Steve: bu arada bu gün bakmam gereken dosyaları bir an önce getir
Bianca: hemen Steve Bey
Bianca odadan çıktı, Steve gelen evraklarla ilgilendi ardından toplantı vesaire derken eve gitmişti. Steve topladığı valizleriyle beraber arabaya geçti. Şöförü onu havaalanına bıraktı ve Steve özel uçağına geçip koltuğa oturdu.
Steve:...Eddie için bir şeyler toplayacağım zaman gelmiştim... ölmemiş ol Eddie, ölmemiş ol...
Steve kulaklığını takıp uyudu.

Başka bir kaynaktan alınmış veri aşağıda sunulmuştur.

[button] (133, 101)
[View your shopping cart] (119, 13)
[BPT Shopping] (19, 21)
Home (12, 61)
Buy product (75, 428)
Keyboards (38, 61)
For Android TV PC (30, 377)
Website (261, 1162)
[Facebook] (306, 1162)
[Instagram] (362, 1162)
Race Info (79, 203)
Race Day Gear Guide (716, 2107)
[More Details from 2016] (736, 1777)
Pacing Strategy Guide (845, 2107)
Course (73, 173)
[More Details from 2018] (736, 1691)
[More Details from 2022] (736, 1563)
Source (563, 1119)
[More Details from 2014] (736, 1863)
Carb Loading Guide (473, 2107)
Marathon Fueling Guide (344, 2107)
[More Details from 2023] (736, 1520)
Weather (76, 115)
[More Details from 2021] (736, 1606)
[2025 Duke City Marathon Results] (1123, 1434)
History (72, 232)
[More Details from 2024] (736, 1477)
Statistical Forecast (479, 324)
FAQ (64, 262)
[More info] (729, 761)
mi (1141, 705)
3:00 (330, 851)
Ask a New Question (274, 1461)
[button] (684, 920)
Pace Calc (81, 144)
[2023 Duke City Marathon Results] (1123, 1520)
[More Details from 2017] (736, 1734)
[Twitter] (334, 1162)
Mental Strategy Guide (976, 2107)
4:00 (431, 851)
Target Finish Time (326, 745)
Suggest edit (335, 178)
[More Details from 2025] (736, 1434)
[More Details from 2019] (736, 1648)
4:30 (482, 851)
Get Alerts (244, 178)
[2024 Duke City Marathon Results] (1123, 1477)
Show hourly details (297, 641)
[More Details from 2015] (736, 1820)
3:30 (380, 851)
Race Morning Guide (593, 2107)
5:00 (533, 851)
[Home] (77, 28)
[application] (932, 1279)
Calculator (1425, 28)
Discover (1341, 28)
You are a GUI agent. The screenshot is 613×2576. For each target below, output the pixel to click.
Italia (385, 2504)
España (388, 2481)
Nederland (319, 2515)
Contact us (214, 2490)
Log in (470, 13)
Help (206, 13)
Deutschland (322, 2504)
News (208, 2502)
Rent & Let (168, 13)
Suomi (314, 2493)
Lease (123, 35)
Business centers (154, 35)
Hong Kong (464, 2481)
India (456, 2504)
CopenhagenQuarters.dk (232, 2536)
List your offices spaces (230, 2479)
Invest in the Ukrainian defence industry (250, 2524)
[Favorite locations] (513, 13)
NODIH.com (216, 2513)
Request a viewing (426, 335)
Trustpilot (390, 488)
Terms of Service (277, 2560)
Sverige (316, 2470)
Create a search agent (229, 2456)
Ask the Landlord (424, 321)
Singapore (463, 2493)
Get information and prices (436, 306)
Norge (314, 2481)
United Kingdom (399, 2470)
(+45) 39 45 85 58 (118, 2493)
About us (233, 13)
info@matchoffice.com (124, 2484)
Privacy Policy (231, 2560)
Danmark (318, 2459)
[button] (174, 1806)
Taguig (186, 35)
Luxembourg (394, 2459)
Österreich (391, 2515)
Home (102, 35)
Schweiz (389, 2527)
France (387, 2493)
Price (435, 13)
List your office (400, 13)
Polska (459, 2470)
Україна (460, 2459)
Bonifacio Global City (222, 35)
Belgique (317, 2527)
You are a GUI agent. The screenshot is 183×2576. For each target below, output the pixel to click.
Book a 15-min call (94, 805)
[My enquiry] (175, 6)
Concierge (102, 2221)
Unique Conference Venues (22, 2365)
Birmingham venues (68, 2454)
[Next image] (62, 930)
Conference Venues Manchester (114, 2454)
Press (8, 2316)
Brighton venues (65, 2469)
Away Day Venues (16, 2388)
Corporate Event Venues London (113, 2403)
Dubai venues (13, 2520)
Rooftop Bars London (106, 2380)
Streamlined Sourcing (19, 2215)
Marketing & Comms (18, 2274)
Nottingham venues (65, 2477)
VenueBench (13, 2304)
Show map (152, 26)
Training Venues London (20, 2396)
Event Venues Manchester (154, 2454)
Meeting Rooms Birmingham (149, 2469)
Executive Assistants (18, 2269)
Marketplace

Uyandığında Belçikadaydı ve saat 11 civarıydı. Uçaktan indi ve kiraladığı araçla beraber otele gitti, ironiktir ki şirketin Belçikada sahip olduğu bir otel olmasına rağmen şirket başkanı Belçikaya hiç gitmemişti.
ŞİMDİ OKUDUĞUN
The Ocean in Your Heart||Steddie
Fanfiction"Üç kalbimle de seviyorum seni" "Tüm benliğimle seviyorum seni" Zengin bi ailenin tek çocuğu olan Steve her gün yaptığı gibi yüzmek için denize gider, bu gün farklı bir denize gitmişti. Suya daldığında kıvırcık saçları siyah kuyruğu ile bir deniz...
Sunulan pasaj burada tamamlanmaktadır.